PAN M 360: Is the Bab L’Bluz line-up a mix? What are the origins of each member? Are they all from Marrakesh or are they all based in Morocco?
YM & BB: Yes, the Bab L’Bluz line-up is mixed, in a way. Yousra is from El Jadida in Morocco, she’s of Arab-Berber origin, Brice is from Annecy and he doesn’t know his origins, Hafid is from Lyon and of Tunisian origin, and Jérôme is Spanish. The group was created by Yousra and Brice in Marrakech and developed into a four-person group in Lyon. Before the lockdown, the two founders of the group lived between Lyon and Marrakech.

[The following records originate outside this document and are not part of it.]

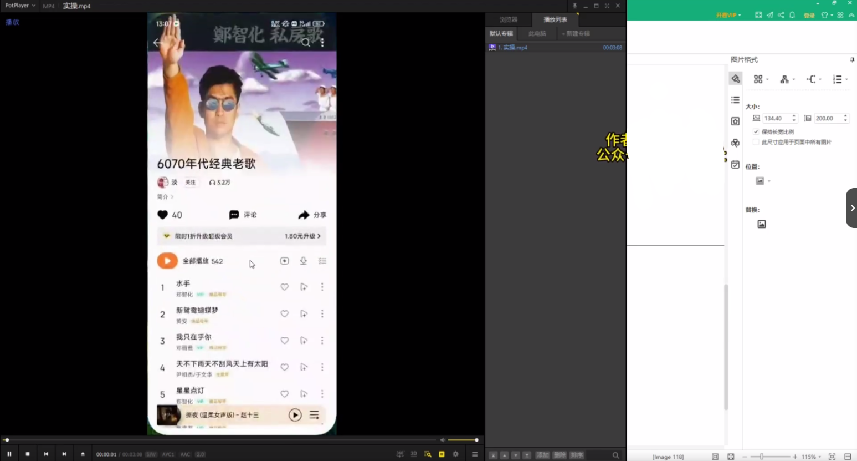The width and height of the screenshot is (857, 461).
Task: Toggle the 360° video mode icon
Action: click(400, 454)
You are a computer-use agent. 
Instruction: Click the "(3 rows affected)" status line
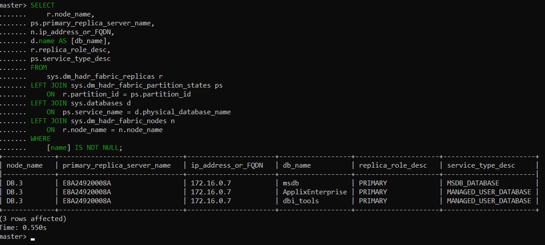[x=33, y=219]
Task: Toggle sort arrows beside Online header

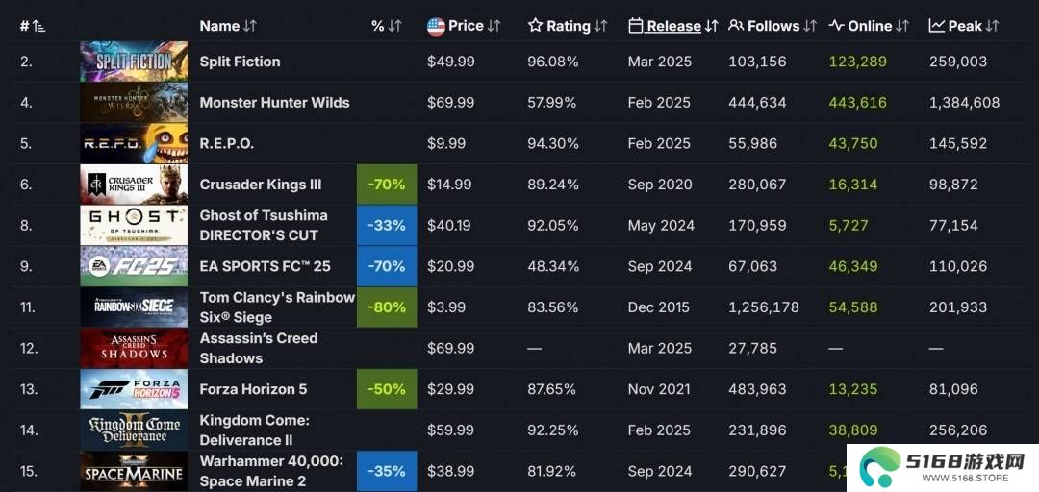Action: coord(902,27)

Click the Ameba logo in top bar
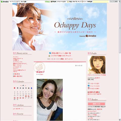(5, 2)
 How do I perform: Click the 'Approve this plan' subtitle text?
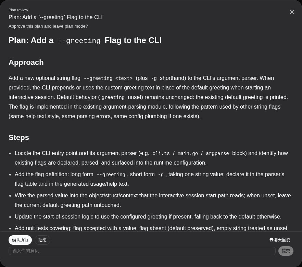point(48,26)
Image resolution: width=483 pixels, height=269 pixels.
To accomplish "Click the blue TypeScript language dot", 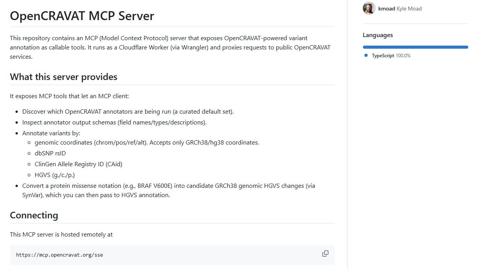I will 366,56.
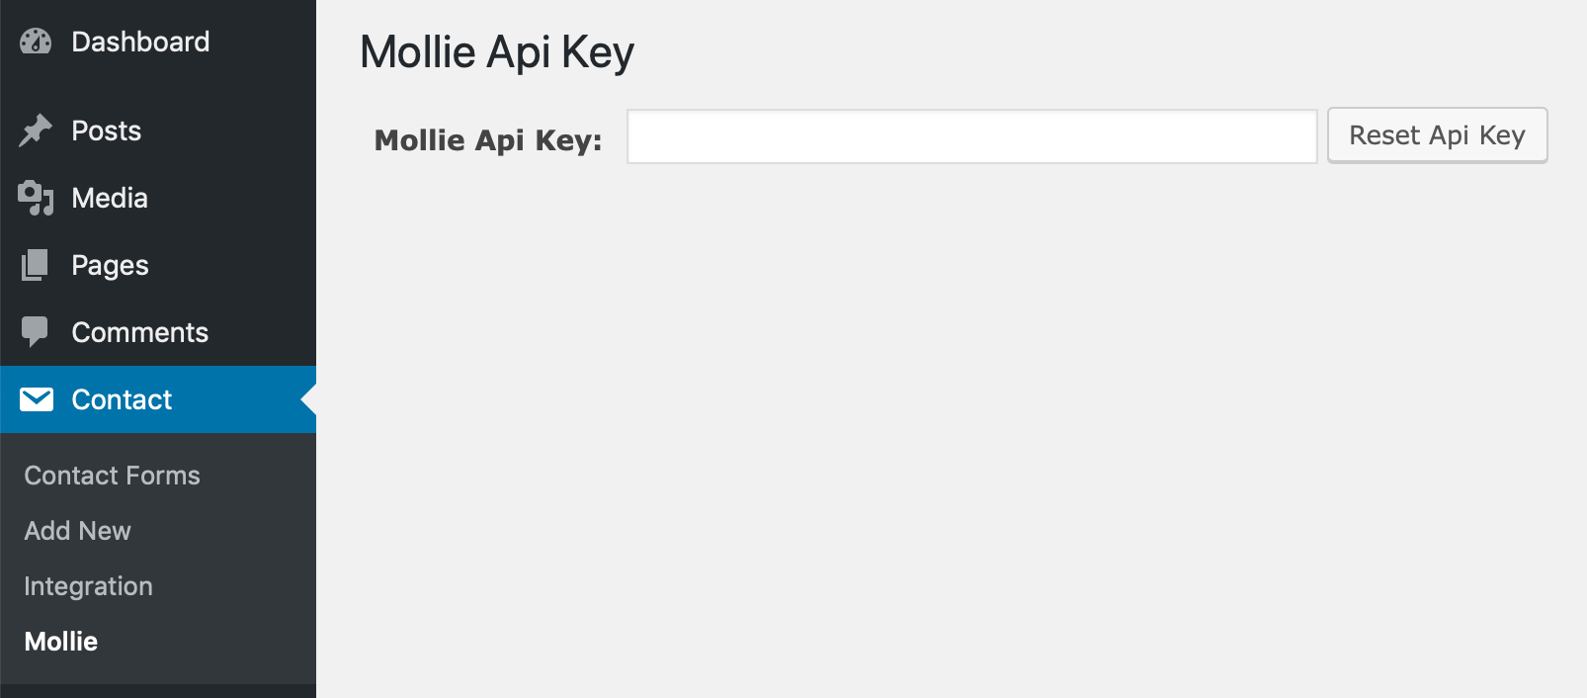Open the Comments menu label

coord(139,332)
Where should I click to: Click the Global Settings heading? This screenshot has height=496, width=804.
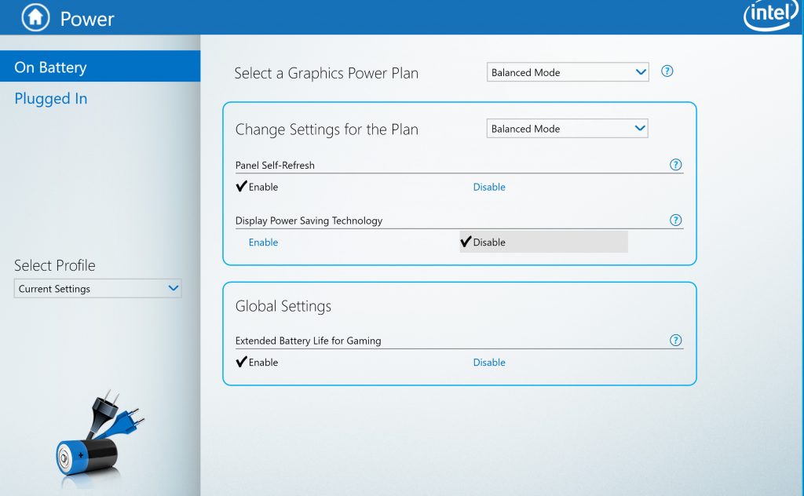click(x=283, y=306)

PAN M 360: In the current context where several regions of the Sahara are becoming zones conducive to ethnic strife and religious violence, do you see a commitment to your free and progressive music? Do you believe you have a role to play?
YM & BB: Indeed, music could play a fundamental role in the reintegration of peace in areas with a tendency towards conflict, especially over identity or religion. We must succeed in transmitting the idea and highlighting the fact that cultural difference has always brought richness, and that in today’s world all cultures are impregnated by the traces of other previous local cultures, or foreign cultures that ended up becoming local at some point by mixing with already existing cultures. As for the subject of religion, it’s enough to put forward the foundations of all religions, which have a lot in common, and thus transmit the values of peace, love, tolerance, benevolence, and respect through music. We fight an inner struggle every day to become better people, and believe that through the vibrations of music, we’ll end up touching the hearts of many.
PAN M 360: What are the next steps in your development? Do you have any new recording projects, remixes, collaborations?
YM & BB: To be able to play in as many places as possible, to share our first album live, then to compose and, why not, think about collaborations or remixes! If you have any ideas, don’t hesitate!
PAN M 360: For Mundial Montréal, what are you planning to play? Where will you be? How was the film set designed?
YM & BB: Unfortunately, there won’t be a film set for us in this edition, it will be in the form of an interview with a focus on our existing sounds, but we very much hope to see you live next year. Inch’Allah!